El presidente de Estados Unidos, Donald Trump, ha afirmado que Cuba podría buscar un acuerdo con Washington tras su reciente anuncio de imponer aranceles a los países que suministren petróleo a la isla. Estas declaraciones fueron realizadas durante un viaje en el Air Force One, cuando Trump respondió a las inquietudes planteadas por la prensa acerca de las advertencias de la presidenta de México, Claudia Sheinbaum, sobre las posibles consecuencias humanitarias de estas medidas. En sus comentarios, Trump expresó su confianza en que Cuba podría llegar a ser «libre» nuevamente a través de un eventual trato con Estados Unidos, sugiriendo que esto podría ser un camino hacia la resolución de la situación crítica que enfrenta la isla.

El mandatario estadounidense también destacó que Cuba está actualmente en «una situación muy mala» debido a su dependencia del petróleo de Venezuela, cuya llegada se ha visto drásticamente reducida ante las sanciones impuestas por Estados Unidos a la administración de Nicolás Maduro. Trump señaló que los cubanos habitualmente sostenían su economía a través del dinero y recursos provenientes de su aliado venezolano, pero que desde la captura de Maduro a principios de enero, esa fuente de ingresos se ha visto comprometida, lo que agrava la crisis en la isla.
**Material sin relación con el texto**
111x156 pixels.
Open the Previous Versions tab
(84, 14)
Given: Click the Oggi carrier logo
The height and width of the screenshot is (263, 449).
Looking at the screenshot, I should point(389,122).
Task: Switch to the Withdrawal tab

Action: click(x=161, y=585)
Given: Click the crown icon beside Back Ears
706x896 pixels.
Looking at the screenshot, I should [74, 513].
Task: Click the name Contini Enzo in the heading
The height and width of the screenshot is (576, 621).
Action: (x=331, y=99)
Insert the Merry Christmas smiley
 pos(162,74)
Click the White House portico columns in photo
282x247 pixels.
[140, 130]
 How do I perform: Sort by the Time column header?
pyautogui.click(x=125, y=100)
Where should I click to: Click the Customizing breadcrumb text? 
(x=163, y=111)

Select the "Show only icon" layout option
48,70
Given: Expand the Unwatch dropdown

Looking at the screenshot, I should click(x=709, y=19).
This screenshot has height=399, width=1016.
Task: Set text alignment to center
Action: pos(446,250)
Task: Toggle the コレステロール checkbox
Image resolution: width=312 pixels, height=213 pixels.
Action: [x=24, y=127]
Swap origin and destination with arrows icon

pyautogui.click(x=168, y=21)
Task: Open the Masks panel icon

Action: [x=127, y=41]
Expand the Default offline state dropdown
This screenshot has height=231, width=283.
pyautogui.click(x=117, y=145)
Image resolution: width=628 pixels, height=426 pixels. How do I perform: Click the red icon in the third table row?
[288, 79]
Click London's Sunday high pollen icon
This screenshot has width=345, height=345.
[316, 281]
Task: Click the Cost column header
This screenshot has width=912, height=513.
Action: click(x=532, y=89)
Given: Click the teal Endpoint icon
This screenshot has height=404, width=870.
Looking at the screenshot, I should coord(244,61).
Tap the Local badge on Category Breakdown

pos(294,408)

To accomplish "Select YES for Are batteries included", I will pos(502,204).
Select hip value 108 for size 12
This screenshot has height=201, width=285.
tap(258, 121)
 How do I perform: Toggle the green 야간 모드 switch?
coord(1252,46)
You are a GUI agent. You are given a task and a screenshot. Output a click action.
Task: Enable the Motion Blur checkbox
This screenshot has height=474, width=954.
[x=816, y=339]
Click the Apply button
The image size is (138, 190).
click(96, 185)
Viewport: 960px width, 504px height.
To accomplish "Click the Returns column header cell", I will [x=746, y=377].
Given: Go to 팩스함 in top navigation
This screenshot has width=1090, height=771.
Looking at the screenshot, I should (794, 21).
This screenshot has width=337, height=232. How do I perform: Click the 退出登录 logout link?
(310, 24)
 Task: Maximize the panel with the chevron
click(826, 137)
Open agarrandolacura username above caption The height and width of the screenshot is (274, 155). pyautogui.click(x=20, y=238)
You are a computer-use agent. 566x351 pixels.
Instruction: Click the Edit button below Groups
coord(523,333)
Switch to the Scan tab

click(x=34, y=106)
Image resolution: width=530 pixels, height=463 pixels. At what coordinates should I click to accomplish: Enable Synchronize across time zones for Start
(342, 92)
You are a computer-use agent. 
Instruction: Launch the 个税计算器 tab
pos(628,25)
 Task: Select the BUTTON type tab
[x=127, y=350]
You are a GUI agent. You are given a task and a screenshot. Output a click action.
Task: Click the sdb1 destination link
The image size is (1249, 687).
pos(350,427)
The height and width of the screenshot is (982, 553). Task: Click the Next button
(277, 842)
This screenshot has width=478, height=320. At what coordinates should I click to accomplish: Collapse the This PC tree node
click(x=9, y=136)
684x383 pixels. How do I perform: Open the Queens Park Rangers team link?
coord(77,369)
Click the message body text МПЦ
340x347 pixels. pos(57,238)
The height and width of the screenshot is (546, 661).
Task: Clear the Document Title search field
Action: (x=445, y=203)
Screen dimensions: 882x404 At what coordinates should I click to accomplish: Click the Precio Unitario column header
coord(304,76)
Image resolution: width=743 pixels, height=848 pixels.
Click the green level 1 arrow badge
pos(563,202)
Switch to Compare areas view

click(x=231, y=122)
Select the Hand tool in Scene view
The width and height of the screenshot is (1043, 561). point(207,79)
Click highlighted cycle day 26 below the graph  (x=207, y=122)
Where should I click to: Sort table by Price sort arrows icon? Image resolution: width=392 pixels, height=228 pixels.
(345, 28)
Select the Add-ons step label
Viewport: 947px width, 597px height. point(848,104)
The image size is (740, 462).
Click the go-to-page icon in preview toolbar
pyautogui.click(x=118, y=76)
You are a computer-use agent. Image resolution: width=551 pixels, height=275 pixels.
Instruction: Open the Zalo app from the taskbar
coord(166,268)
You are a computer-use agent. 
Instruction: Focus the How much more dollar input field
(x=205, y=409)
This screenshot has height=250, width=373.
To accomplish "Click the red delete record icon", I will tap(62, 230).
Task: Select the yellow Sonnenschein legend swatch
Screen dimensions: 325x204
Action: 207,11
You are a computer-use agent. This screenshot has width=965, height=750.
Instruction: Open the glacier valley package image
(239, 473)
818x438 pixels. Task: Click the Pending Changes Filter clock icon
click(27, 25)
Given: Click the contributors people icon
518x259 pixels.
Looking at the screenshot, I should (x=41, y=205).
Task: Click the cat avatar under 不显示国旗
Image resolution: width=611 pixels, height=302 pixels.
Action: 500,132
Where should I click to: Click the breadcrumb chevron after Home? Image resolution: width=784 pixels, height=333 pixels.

Además, el presidente Trump elogió la postura de Claudia Sheinbaum, quien, según él, mostró una disposición favorable al aceptar la solicitud de Estados Unidos de que México también suspenda el suministro de petróleo a Cuba. Este cambio en la política energética de México podría tener grave repercusión en la economía cubana, que ya se enfrenta a serios desafíos. Sheinbaum, por su parte, expresó que el gobierno mexicano buscará «distintas alternativas» para ayudar al pueblo cubano, enfatizando la necesidad de encontrar soluciones responsables que no lleven a una crisis humanitaria.

La medida de Trump ha sido calificada de «fascista» por el gobierno cubano, que ha manifestado su oposición a las sanciones impuestas. La decisión de imponer aranceles a aquellos que comercian con Cuba es vista como un intento deliberado de asfixiar la capacidad de la isla para acceder a petróleo, lo que podría tener consecuencias devastadoras para su población. La situación se torna aún más delicada si se considera que muchos cubanos dependen del suministro de crudo para su día a día, así como para la generación de electricidad y transporte.

Mientras tanto, el panorama político en América Latina continúa complicándose. El regreso de la embajadora Laura Dogu a Caracas para reiniciar la misión diplomática de Estados Unidos subraya un enfoque renovado por parte de Washington en la región. Al mismo tiempo, el anuncio de Delcy Rodríguez sobre una amnistía para los presos políticos en Venezuela podría ser visto como un intento de calmar la presión internacional sobre el régimen de Maduro. La continua incertidumbre sobre el futuro de los venezolanos con TPS también plantea preocupaciones sobre la política migratoria de Estados Unidos en el contexto de estas tensiones latentes.